**Goal 1**
Express the records as a two-column CSV with the columns "instruction" and "location", one row per request, each value in a single quoted field with line breaks replaced by spaces. Cover only the records starting at the beginning of the records and ending at the line containing "(x=118, y=396)", and please leave the pictures out.

**Text segment**
==================================================
# oops.....we have had a fifth NFC/Wegie join the family!



## Vixxen (Jan 13, 2009)

well I said no more cats after our Somali baby joined us in the summer but I have loved this NFC girl since she was born but she wasn't available, so naturally when she became available I jumped at the chance! so "no more cats" went out of the window and here is our fifth Wegie......a blue and white girl of 6 months  some of you may see her at shows next year 

I need to get good photos but she wont keep still!


----------



## Cazzer (Feb 1, 2010)

She is a stunner! Who is her breeder? Also what is the lovely ladies name? She looks like a girly I'd been craving too!


----------



## lymorelynn (Oct 4, 2008)

She is stunning :001_wub: no wonder you jumped at the chance :thumbup1:


----------



## Paddypaws (May 4, 2010)

OMG she is gorgeous!
that second shot shows off the Wegie profile to a T.
Was the breeder going to keep her for their own breeding programe but changed mind??
Beautiful *Beautiful* girl


----------



## Vixxen (Jan 13, 2009)

Cazzer said:


> She is a stunner! Who is her breeder? Also what is the lovely ladies name? She looks like a girly I'd been craving too!


She is called Lily


----------



## jenny armour (Feb 28, 2010)

nice cat, have a thing about white masks


----------



## colliemerles (Nov 2, 2007)

_wow shes very pretty, has she settled in well, love her name.:001_wub::001_tt1:_


----------



## Cazzer (Feb 1, 2010)

jenny armour said:


> nice cat, have a thing about white masks


Me as well!


----------



## Vixxen (Jan 13, 2009)

Cazzer said:


> Me as well!


yep....I have 4 wegies with white masks and one without! its no secret that blue cats are my fav too


----------



## Jonescat (Feb 5, 2012)

She is lovely too! Love the second shot too - she's looking pretty big for 6 months and very mature.


----------



## Vixxen (Jan 13, 2009)

Jonescat said:


> She is lovely too! Love the second shot too - she's looking pretty big for 6 months and very mature.


she is a very solid girlie


----------



## Paddypaws (May 4, 2010)

her coat looks amazing for only 6 months too, oh I am so in love!


----------
==================================================
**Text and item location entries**
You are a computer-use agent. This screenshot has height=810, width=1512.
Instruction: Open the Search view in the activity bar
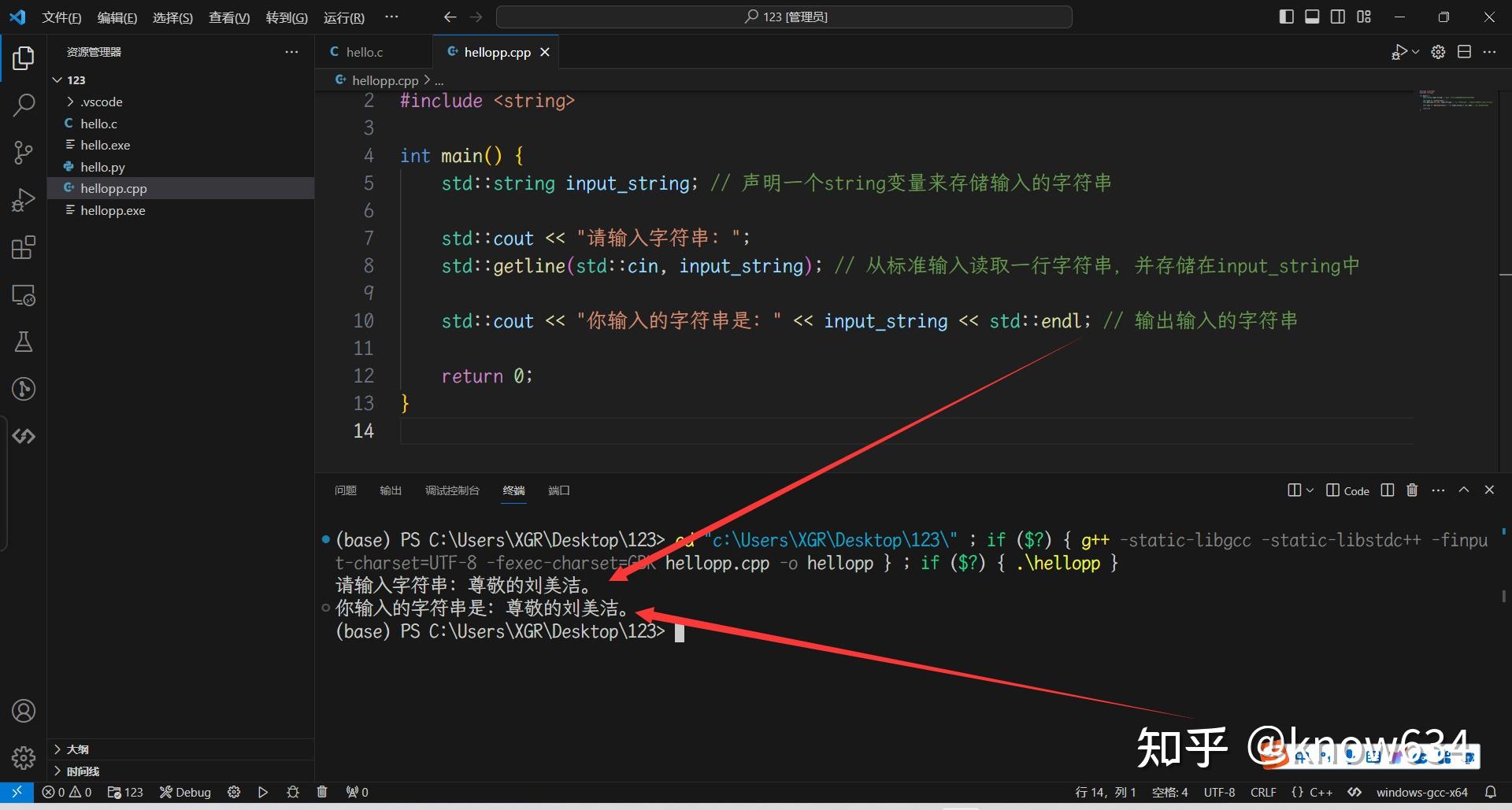pyautogui.click(x=23, y=105)
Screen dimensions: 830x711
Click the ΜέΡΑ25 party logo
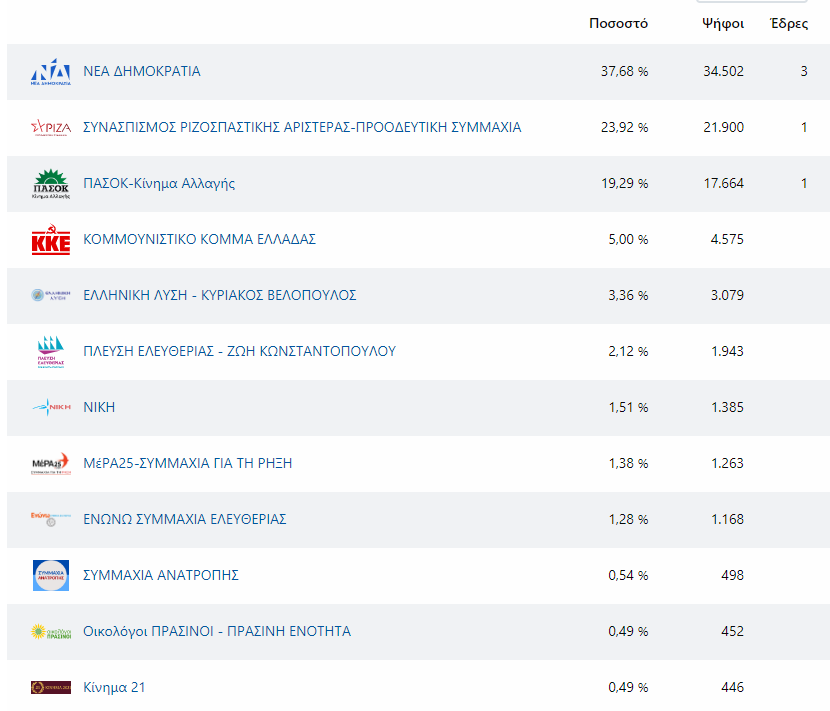pyautogui.click(x=51, y=464)
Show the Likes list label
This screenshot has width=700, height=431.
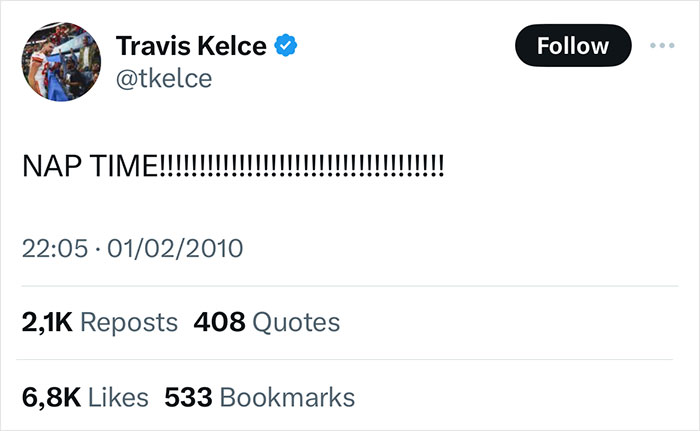(x=118, y=396)
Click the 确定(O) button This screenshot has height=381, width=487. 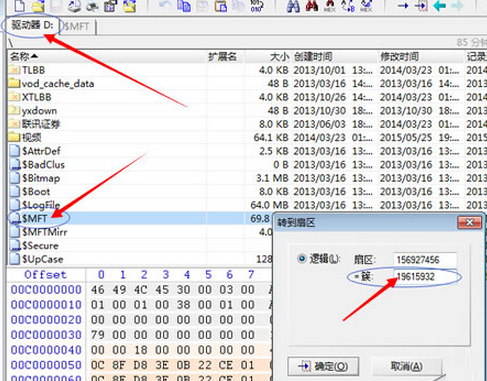pos(323,366)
==================================================
**Goal 2**
Quote the part of the forum thread about the new cat starting at "well I said" and ending at "wont keep still!".

**Full solution 1**
instruction,location
"You are a computer-use agent. This screenshot has height=810, width=1512. Instruction: Open the Search view in the activity bar","pyautogui.click(x=23, y=105)"
"Screen dimensions: 830x711 Click the ΜέΡΑ25 party logo","pyautogui.click(x=51, y=464)"
"Show the Likes list label This screenshot has width=700, height=431.","(x=118, y=396)"

**Full solution 2**
well I said no more cats after our Somali baby joined us in the summer but I have loved this NFC girl since she was born but she wasn't available, so naturally when she became available I jumped at the chance! so "no more cats" went out of the window and here is our fifth Wegie......a blue and white girl of 6 months  some of you may see her at shows next year 

I need to get good photos but she wont keep still!